Das sei „völliger Quatsch“, meinen mehrere Securitas-Mitarbeiter übereinstimmend. Stattdessen gehe es darum, jeden Tag möglichst schnell möglichst viele Mitarbeiter in den Sicherheitsbereich des Flughafens zu bekommen, um Kosten zu sparen. Securitas erklärt dazu, dass man lediglich „Kundenvorgaben“ umsetze. „Das geht dann aber definitiv auf Kosten der Sicherheit“, sagt ein Mitarbeiter. Er erzählt auch davon, in einem Monat teils achtmal in wechselnden Schichten habe arbeiten müssen. Dann sei er oft müde zur Arbeit gekommen, habe sich nur noch schwer auf die anstehenden Sicherheitskontrollen konzentrieren können.
Securitas bestreitet diesen Vorwurf, es würde auf „gleichmäßige Verteilung der Schichten geachtet.“ Zur Wahrheit gehört aber auch: Im Branchenvergleich werden Sicherheitsmitarbeiter am Flughafen grundsätzlich überdurchschnittlich gut bezahlt, rund 17 Euro pro Stunde oder mehr sind normal.

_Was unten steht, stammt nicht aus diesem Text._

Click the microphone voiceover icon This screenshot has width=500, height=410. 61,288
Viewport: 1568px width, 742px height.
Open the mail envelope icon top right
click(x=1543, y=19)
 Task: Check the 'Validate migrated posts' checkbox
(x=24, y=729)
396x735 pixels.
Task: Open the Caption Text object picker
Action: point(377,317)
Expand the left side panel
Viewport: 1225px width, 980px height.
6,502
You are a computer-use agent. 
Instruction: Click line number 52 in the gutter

„Ordnungsgemäße Sozialauswahl“
„Deshalb habe ich den Beruf immer gerne gemacht“, sagt der Securitas-Mitarbeiter Rolf Bauer, der ebenfalls eigentlich anders heißt. Er arbeitet seit mehr als zehn Jahren am Flughafen Köln/Bonn, immer an der Personalkontrolle. Weil hier die Dienstleister regelmäßig wechselten, wurde auch er immer übernommen. Doch nun hat Securitas auch ihm gekündigt. Ihm, den sie hier alle als einen der Dienstältesten kennen.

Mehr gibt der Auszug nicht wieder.